L'operazione è stata finanziata in parte con la plusvalenza lorda di circa 850 milioni derivata dalla cessione dell'intera quota detenuta in Keurig Green Mountain, in parte con il finanziamento ottenuto da un pool di quattro banche - Intesa Sanpaolo, Bnl-Bnp Paribas, Rabobank e Unicredit - per 400 milioni di euro a medio termine. Il closing è avvenuto il 29 febbraio, dopo l'approvazione dell'Autorità francese della concorrenza e della Commissione Europea. "L'acquisizione di Carte Noir – ha sottolineato l'amministratore delegato della Lavazza, Antonio Baravalle - unisce due aziende simili per storia, livello di margine e cultura della qualità.
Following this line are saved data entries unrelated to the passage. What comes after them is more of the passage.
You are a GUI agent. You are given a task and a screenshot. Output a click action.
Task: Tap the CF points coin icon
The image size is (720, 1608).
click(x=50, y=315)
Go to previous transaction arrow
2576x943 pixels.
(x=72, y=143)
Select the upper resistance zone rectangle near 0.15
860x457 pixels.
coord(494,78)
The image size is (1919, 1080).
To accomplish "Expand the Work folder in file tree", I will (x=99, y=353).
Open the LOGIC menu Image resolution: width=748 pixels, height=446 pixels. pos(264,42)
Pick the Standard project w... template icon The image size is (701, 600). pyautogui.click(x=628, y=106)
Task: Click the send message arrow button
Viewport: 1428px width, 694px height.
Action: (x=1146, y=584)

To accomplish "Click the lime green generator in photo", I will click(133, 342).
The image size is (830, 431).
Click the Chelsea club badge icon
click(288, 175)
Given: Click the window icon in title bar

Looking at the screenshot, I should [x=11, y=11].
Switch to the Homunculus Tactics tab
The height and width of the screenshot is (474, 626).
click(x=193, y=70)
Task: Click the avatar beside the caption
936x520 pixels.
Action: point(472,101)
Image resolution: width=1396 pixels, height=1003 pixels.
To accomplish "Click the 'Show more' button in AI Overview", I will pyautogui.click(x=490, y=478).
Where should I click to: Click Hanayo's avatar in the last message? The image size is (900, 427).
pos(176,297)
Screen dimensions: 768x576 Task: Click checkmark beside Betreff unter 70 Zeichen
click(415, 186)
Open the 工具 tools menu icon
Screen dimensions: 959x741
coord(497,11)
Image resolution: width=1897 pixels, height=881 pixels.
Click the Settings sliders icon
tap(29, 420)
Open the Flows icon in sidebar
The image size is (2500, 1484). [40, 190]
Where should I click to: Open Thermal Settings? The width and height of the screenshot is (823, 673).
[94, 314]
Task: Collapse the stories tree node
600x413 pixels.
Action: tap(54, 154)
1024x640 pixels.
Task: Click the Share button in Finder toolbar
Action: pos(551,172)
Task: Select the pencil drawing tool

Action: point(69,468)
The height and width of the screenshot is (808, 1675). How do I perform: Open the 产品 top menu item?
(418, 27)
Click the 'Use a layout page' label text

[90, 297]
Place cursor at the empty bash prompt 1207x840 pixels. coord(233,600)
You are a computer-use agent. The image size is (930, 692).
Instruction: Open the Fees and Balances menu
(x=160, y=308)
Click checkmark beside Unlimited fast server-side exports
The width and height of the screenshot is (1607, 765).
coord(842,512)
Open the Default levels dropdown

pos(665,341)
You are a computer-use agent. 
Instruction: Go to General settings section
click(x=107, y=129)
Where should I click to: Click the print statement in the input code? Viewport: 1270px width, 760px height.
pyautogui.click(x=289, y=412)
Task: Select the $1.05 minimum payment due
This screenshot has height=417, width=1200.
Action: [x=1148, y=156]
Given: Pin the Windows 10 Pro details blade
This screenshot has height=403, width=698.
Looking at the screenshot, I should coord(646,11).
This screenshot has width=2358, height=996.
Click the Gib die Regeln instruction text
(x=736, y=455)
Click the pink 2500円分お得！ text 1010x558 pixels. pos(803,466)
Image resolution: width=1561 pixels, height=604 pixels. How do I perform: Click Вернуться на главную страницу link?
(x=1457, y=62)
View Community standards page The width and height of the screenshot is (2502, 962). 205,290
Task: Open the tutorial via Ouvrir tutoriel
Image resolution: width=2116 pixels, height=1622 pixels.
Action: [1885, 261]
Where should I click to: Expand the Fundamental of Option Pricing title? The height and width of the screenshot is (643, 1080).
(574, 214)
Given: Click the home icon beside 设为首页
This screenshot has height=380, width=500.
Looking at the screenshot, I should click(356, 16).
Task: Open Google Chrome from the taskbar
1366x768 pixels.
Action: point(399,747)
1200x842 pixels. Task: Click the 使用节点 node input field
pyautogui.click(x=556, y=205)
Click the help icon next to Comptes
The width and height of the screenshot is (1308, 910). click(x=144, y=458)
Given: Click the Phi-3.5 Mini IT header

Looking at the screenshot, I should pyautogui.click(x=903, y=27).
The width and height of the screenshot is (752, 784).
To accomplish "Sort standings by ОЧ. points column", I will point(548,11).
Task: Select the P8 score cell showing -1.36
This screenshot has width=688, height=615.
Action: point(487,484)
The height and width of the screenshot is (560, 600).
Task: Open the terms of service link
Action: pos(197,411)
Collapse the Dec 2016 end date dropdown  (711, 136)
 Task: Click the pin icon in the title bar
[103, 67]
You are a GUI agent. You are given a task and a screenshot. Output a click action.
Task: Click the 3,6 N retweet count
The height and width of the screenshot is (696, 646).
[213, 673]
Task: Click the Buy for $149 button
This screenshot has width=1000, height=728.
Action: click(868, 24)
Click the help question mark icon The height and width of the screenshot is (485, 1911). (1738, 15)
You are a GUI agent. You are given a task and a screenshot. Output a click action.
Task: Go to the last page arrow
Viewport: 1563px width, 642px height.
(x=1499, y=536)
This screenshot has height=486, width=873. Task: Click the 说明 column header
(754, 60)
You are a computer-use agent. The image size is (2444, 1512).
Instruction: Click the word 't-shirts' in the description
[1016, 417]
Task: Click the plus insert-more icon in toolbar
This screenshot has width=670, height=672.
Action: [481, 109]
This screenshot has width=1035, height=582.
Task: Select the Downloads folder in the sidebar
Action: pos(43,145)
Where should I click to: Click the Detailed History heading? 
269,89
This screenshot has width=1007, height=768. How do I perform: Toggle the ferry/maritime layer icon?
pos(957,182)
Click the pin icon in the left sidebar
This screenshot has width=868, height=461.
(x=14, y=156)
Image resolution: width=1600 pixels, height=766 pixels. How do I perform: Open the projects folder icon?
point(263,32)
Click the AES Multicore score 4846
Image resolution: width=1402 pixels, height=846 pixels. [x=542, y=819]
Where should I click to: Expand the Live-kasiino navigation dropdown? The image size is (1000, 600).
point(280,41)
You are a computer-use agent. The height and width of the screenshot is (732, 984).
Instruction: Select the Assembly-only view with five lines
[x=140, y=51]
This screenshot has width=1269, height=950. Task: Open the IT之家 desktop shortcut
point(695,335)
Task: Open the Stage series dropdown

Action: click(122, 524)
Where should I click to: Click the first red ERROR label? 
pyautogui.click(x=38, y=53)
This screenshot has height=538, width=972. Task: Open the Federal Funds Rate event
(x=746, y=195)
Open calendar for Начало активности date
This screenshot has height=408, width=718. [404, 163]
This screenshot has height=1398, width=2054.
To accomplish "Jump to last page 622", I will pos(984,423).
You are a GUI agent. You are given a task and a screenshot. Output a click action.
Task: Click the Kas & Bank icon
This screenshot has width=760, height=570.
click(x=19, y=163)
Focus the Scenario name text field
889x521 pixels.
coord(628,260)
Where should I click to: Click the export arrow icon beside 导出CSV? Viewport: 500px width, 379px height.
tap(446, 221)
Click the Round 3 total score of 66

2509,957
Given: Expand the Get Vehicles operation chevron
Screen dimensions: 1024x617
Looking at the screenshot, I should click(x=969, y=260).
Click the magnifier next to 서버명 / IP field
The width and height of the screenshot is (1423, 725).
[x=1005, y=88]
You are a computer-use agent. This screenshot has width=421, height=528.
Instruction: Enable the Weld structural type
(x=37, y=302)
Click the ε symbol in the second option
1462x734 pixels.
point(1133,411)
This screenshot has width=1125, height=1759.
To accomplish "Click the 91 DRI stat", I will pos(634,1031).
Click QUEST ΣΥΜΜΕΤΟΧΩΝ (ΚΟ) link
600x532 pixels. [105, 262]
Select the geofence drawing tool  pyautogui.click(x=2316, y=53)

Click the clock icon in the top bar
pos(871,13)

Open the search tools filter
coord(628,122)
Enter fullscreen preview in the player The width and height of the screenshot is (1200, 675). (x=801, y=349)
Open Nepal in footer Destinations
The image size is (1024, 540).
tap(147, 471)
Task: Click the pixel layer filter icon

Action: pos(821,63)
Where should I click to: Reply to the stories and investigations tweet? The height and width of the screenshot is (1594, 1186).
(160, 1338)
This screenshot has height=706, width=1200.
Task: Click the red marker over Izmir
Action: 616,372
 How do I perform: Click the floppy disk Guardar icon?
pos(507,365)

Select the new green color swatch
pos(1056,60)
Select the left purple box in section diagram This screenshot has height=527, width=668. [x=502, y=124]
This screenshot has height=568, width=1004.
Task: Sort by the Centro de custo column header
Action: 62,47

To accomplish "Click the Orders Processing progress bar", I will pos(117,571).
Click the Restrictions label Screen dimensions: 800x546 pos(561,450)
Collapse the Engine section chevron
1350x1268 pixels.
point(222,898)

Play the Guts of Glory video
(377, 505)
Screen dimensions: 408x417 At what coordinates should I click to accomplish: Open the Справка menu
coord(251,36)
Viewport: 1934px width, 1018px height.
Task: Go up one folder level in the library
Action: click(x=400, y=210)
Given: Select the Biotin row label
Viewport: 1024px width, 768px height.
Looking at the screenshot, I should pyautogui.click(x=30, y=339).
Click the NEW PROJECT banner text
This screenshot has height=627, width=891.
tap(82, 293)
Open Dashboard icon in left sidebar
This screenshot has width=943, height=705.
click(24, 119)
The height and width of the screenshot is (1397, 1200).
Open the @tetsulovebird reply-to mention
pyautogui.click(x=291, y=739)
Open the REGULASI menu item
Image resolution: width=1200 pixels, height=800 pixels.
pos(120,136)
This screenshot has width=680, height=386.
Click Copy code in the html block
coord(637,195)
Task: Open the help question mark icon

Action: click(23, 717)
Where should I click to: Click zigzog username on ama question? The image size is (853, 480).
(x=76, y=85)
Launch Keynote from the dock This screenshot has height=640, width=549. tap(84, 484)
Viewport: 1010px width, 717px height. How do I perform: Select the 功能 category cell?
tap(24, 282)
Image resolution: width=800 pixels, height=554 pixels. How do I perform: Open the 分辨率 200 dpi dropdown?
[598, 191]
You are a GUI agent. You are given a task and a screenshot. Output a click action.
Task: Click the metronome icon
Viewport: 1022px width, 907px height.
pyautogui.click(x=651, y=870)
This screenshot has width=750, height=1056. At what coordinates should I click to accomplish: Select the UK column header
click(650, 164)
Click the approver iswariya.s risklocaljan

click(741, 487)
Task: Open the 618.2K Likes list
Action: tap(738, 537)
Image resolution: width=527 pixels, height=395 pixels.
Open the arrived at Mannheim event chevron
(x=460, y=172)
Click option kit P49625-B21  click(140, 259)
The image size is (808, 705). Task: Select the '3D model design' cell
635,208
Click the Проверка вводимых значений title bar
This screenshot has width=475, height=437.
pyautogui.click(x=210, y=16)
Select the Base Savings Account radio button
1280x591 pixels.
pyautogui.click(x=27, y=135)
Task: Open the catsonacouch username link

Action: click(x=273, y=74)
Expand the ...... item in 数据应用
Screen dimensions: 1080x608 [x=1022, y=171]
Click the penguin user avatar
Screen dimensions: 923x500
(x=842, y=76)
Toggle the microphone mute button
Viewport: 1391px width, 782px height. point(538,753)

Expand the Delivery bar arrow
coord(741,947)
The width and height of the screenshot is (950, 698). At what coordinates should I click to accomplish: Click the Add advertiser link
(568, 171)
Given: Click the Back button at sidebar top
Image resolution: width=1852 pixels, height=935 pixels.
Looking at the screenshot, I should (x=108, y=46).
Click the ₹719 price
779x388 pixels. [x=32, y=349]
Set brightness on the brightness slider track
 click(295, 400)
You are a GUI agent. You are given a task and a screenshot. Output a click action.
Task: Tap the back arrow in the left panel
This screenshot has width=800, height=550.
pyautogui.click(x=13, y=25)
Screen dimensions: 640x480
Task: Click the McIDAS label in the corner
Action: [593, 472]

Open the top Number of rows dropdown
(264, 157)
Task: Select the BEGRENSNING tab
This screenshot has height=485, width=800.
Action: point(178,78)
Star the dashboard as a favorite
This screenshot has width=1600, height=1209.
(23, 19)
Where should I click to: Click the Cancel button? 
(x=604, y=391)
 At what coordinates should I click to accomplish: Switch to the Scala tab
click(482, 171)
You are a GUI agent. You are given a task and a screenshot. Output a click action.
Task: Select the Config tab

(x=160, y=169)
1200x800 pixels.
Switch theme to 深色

Allo stesso modo la complementarietà dei rispettivi segmenti di consumo apre la strada a grandi potenzialità di sviluppo". Baravalle ha ricordato che nel 2015 il gruppo ha investito un miliardo di euro: ha acquisito da Jde il marchio Merrild, che opera in Danimarca e nei Paesi Bassi, e ha rilevato le attività di distribuzione in Australia con la costituzione di una nuova consociata di gruppo.


"E' un progetto di crescita che prevede per il futuro significativi investimenti in ricerca e sviluppo, più che raddoppiati tra il 2009 e il 2014", ha sottolineato Marco Lavazza. Tra le iniziative il nuovo centro direzionale a Torino che sarà inaugurato all'inizio del prossimo anno.